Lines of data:
┌──

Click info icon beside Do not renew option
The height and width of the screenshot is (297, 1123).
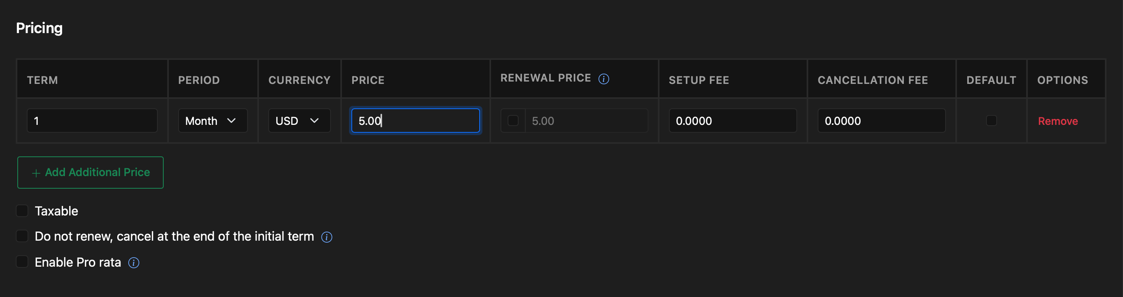[x=327, y=237]
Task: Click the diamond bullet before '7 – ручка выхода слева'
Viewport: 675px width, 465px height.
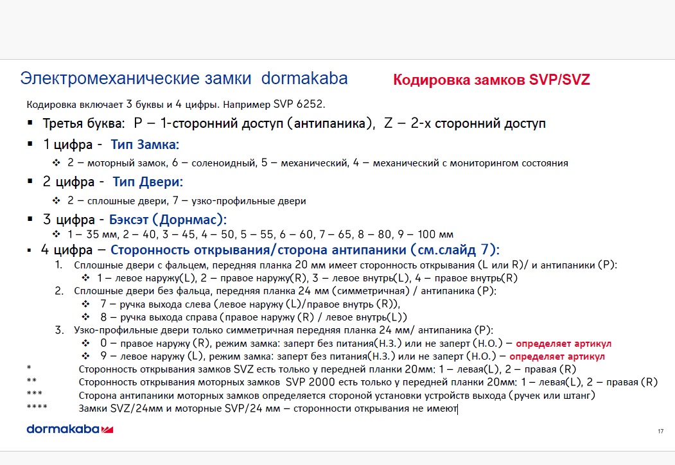Action: click(x=85, y=304)
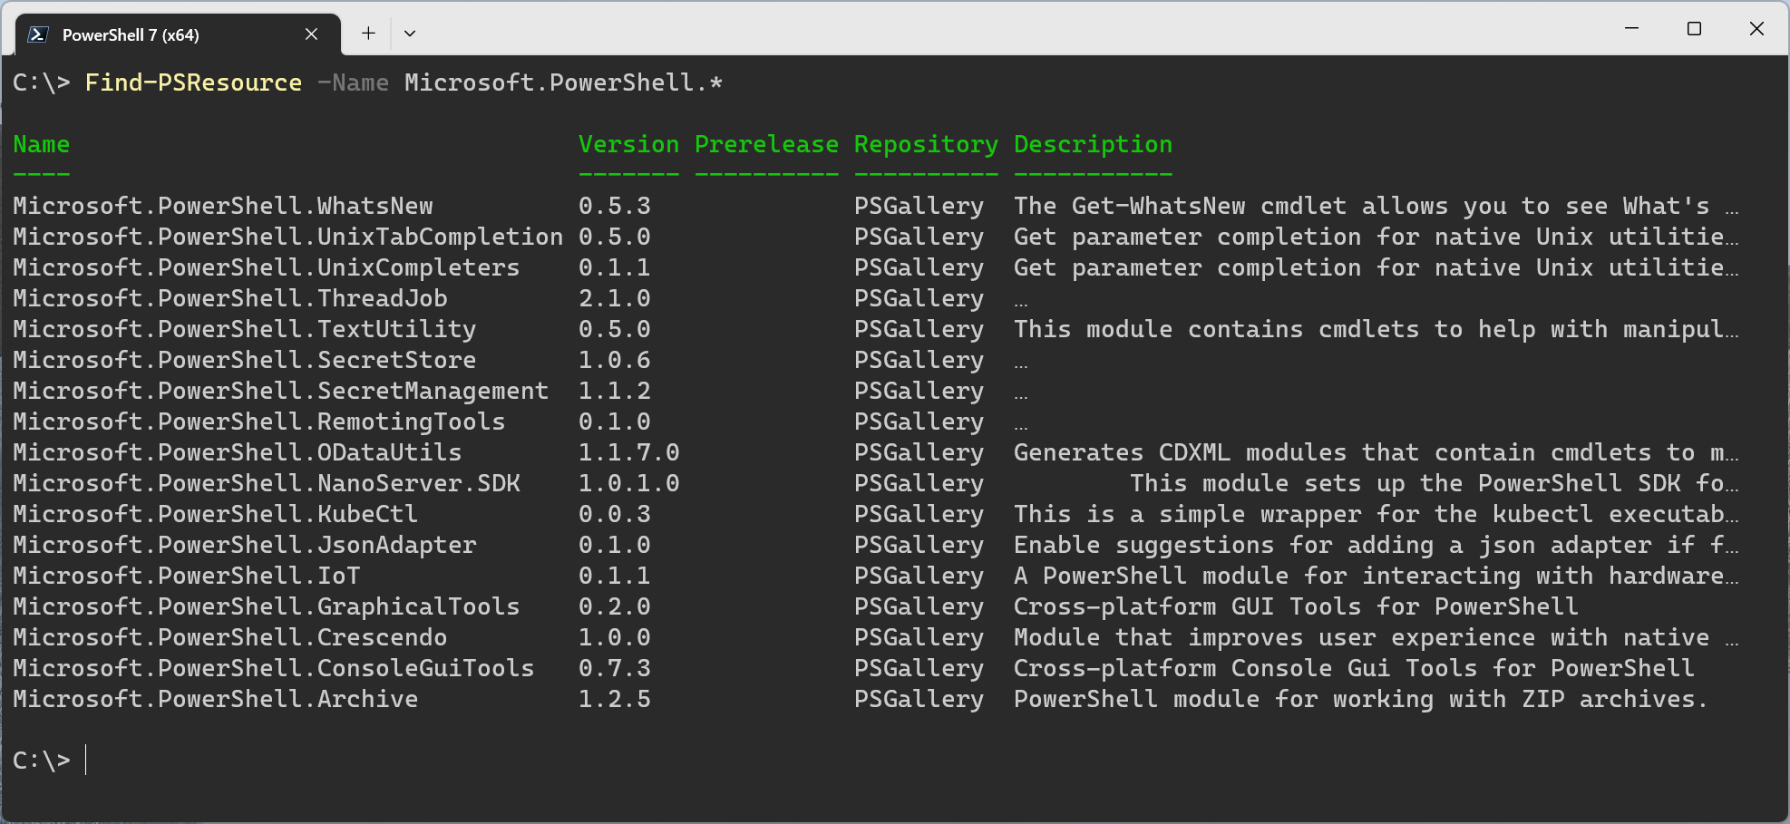Select the Microsoft.PowerShell.WhatsNew module name

pos(222,206)
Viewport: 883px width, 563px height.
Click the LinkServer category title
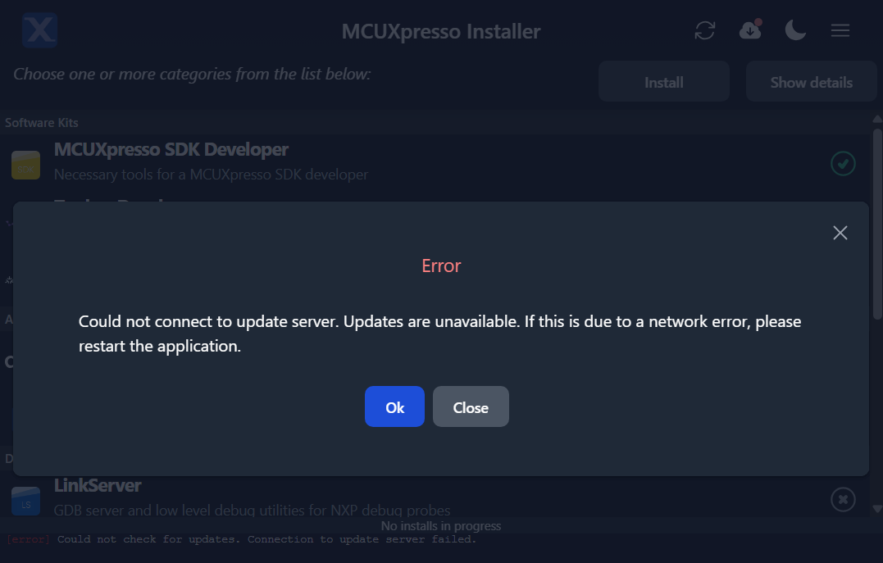click(x=98, y=486)
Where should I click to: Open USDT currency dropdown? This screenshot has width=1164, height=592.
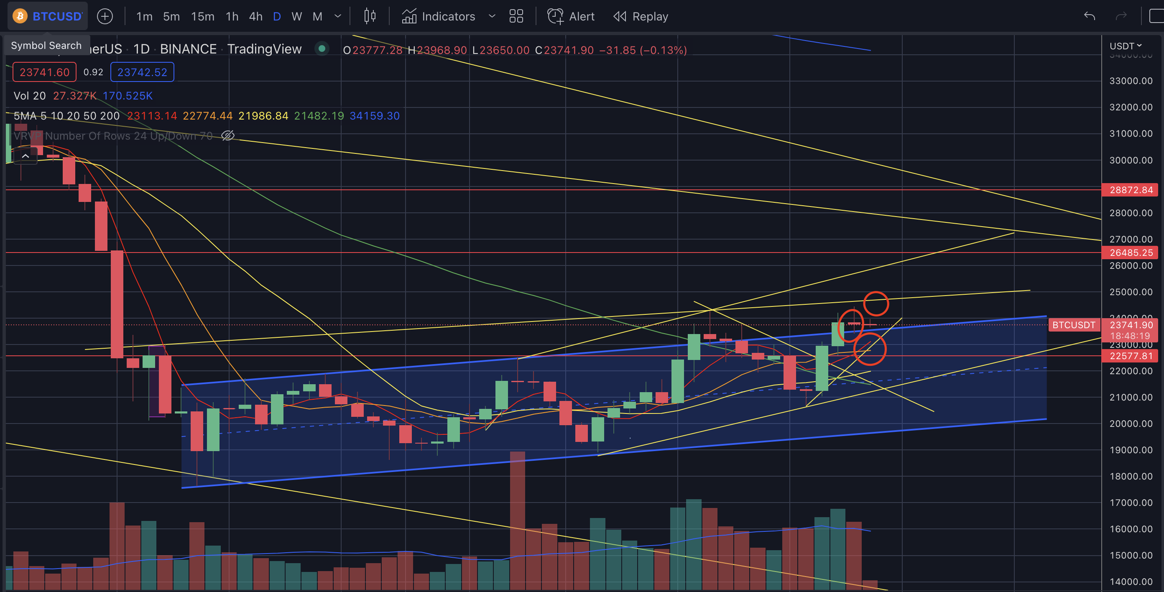[1125, 46]
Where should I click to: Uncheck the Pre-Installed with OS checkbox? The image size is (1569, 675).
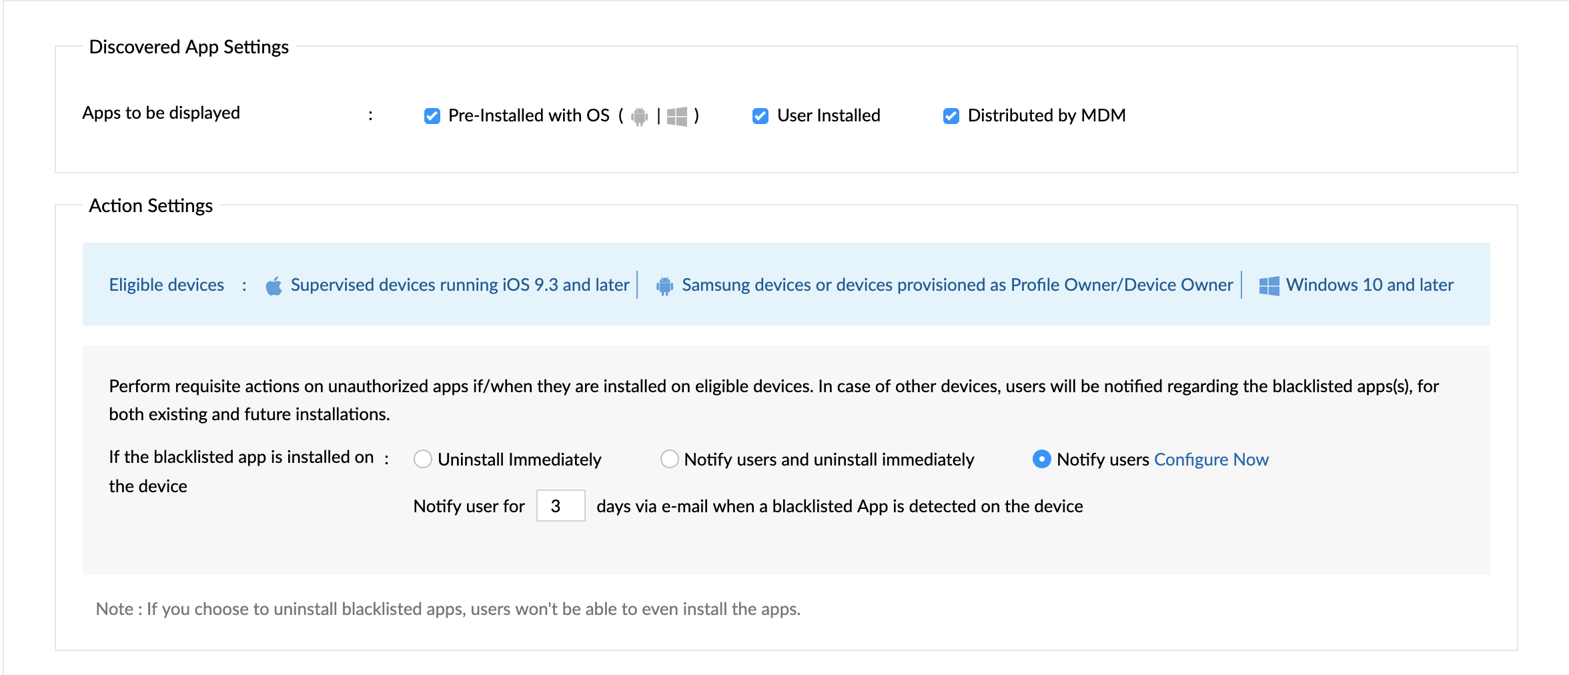[x=432, y=116]
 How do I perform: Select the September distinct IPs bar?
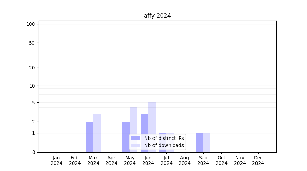199,142
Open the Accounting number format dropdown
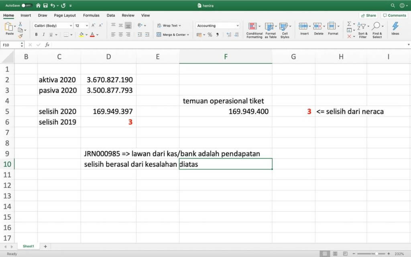 (217, 25)
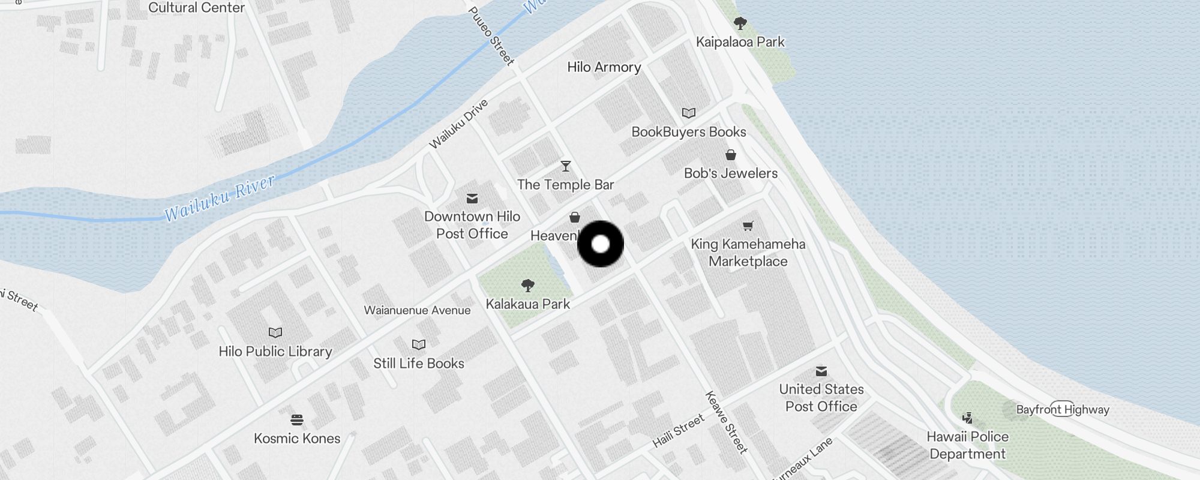
Task: Click the Downtown Hilo Post Office envelope icon
Action: coord(472,198)
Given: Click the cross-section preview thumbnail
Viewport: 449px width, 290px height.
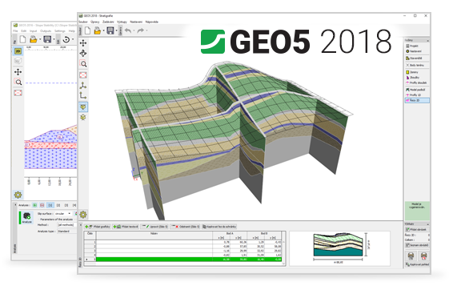Looking at the screenshot, I should coord(339,248).
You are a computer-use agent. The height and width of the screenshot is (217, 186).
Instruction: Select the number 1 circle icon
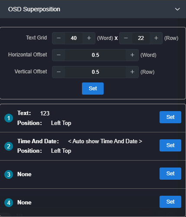point(9,118)
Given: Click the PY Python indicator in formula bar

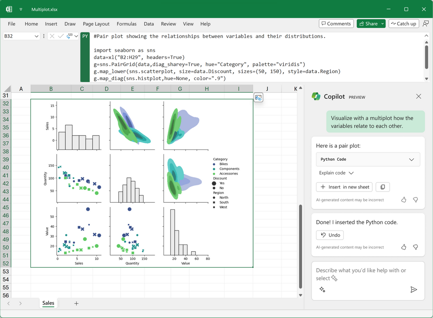Looking at the screenshot, I should [x=85, y=36].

└──

■ Instructions for the task ■
Put the data from the line with "Given: Click the PY" through the end of the data into a two-column CSV with the columns instruction and answer. Give each text and its answer one row, with each value in a single quoted field, line breaks turned into spaces, and the pictures left out.

■ Output of the exercise ■
instruction,answer
"Given: Click the PY Python indicator in formula bar","Looking at the screenshot, I should [x=85, y=36]."